These are the key concepts you need to understand to accurately answer the question.

Coordinate Geometry
Coordinate geometry, also known as Cartesian geometry, is a mathematical system that connects algebra and geometry through the use of a coordinate plane. This concept allows us to describe geometric shapes and figures using numerical expressions and coordinates.
  • The coordinate plane consists of two perpendicular axes: the x-axis (horizontal) and the y-axis (vertical).
  • Every point on this plane is identified by a pair of numbers known as coordinates, written as \(x, y\).
  • The first number in this pair is the x-coordinate, which indicates the position along the x-axis, while the second number is the y-coordinate, showing the position along the y-axis.

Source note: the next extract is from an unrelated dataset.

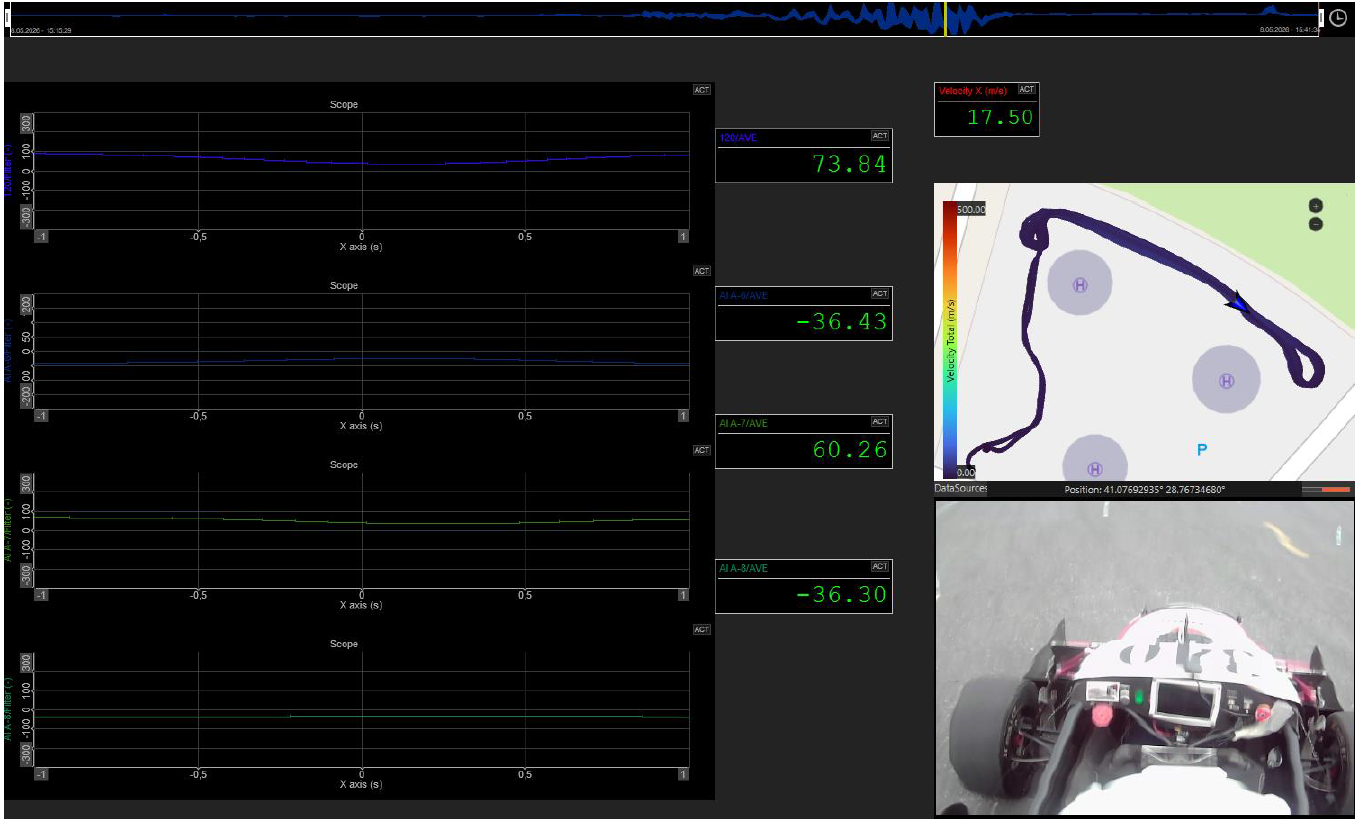Click the ACT badge of the top scope
This screenshot has width=1357, height=820.
click(702, 90)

By using these coordinates, we can precisely describe the location of points, the lengths of line segments, and even the equations of lines and curves. Coordinate geometry simplifies many problems in both math and science by providing a visual method to explore algebraic concepts.
Distance Calculation
The distance formula is a critical tool in coordinate geometry that helps calculate the straight-line distance between two points on the coordinate plane. Imagine trying to find the shortest path between two points. This formula provides an efficient method to determine that distance.
  • The distance formula is derived from the Pythagorean Theorem. It states: \[ d = \sqrt{(x_2 - x_1)^2 + (y_2 - y_1)^2} \]

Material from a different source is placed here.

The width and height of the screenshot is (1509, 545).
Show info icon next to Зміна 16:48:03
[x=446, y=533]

  • Here, \(x_1, y_1\) and \(x_2, y_2\) are the coordinates of the two points.
  • The expression \(x_2 - x_1\) gives the difference in x-values, while \(y_2 - y_1\) shows the difference in y-values.
The formula calculates the hypotenuse of a right triangle formed by the horizontal and vertical distances between the points. By applying the formula, we can swiftly find the distance, simplifying many geometric problems.
Mathematical Problem Solving
Mathematical problem solving involves using logical reasoning to find a solution to a given problem. This process often requires a set of skills and techniques to break down complex problems into manageable steps.
  • First, identify what you need to solve. Clearly understanding the problem is crucial in devising an effective plan.
  • Next, determine which mathematical tools and formulas are relevant. For instance, knowing to use the distance formula when finding the distance between two points is essential.
  • Then, apply these formulas or techniques step-by-step as done in the calculation of the distance between the points \((-2, 1)\) and \(10, 6)\).
The value in practicing mathematical problem solving is not just in obtaining the correct answer but in developing a structured approach to addressing similar types of challenges in the future. This skill is not only essential in mathematics but also beneficial in everyday decision-making and problem-solving situations.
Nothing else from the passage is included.